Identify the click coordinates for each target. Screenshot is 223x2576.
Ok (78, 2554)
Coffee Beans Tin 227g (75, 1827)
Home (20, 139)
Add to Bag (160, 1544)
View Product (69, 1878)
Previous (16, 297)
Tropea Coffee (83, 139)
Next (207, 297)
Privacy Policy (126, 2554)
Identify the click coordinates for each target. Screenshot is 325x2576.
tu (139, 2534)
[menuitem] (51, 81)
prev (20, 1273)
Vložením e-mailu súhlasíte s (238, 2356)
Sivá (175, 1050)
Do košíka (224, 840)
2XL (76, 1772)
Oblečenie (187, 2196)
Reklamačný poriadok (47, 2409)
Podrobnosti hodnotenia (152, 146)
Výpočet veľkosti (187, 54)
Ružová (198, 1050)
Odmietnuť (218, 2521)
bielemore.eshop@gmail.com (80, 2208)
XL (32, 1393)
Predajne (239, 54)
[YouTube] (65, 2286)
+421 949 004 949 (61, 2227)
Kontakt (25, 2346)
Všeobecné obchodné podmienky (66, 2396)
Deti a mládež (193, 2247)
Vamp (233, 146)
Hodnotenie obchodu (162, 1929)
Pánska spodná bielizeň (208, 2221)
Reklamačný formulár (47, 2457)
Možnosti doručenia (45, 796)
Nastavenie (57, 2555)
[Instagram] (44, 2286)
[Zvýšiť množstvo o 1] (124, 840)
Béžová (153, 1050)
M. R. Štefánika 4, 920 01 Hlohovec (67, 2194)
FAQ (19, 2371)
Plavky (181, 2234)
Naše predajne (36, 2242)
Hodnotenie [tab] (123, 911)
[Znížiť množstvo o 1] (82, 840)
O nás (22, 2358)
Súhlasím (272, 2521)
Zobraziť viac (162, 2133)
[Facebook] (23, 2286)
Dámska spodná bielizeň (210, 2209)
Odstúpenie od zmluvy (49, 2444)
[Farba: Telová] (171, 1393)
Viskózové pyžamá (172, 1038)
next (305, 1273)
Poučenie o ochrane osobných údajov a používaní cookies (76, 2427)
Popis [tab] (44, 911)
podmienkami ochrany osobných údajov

━━━━━━━━━━━━━━━━━━━━

__ASSIGNMENT__: Output the listing above in full, exactly as written.

__SOLUTION TO THIS PROBLEM__:
Identify the click coordinates for each target. Screenshot is 223x2576.
Ok (78, 2554)
Coffee Beans Tin 227g (75, 1827)
Home (20, 139)
Add to Bag (160, 1544)
View Product (69, 1878)
Previous (16, 297)
Tropea Coffee (83, 139)
Next (207, 297)
Privacy Policy (126, 2554)
Identify the click coordinates for each target. Screenshot is 325x2576.
tu (139, 2534)
[menuitem] (51, 81)
prev (20, 1273)
Vložením e-mailu súhlasíte s (238, 2356)
Sivá (175, 1050)
Do košíka (224, 840)
2XL (76, 1772)
Oblečenie (187, 2196)
Reklamačný poriadok (47, 2409)
Podrobnosti hodnotenia (152, 146)
Výpočet veľkosti (187, 54)
Ružová (198, 1050)
Odmietnuť (218, 2521)
bielemore.eshop@gmail.com (80, 2208)
XL (32, 1393)
Predajne (239, 54)
[YouTube] (65, 2286)
+421 949 004 949 (61, 2227)
Kontakt (25, 2346)
Všeobecné obchodné podmienky (66, 2396)
Deti a mládež (193, 2247)
Vamp (233, 146)
Hodnotenie obchodu (162, 1929)
Pánska spodná bielizeň (208, 2221)
Reklamačný formulár (47, 2457)
Možnosti doručenia (45, 796)
Nastavenie (57, 2555)
[Instagram] (44, 2286)
[Zvýšiť množstvo o 1] (124, 840)
Béžová (153, 1050)
M. R. Štefánika 4, 920 01 Hlohovec (67, 2194)
FAQ (19, 2371)
Plavky (181, 2234)
Naše predajne (36, 2242)
Hodnotenie [tab] (123, 911)
[Znížiť množstvo o 1] (82, 840)
O nás (22, 2358)
Súhlasím (272, 2521)
Zobraziť viac (162, 2133)
[Facebook] (23, 2286)
Dámska spodná bielizeň (210, 2209)
Odstúpenie od zmluvy (49, 2444)
[Farba: Telová] (171, 1393)
Viskózové pyžamá (172, 1038)
next (305, 1273)
Poučenie o ochrane osobných údajov a používaní cookies (76, 2427)
Popis [tab] (44, 911)
podmienkami ochrany osobných údajov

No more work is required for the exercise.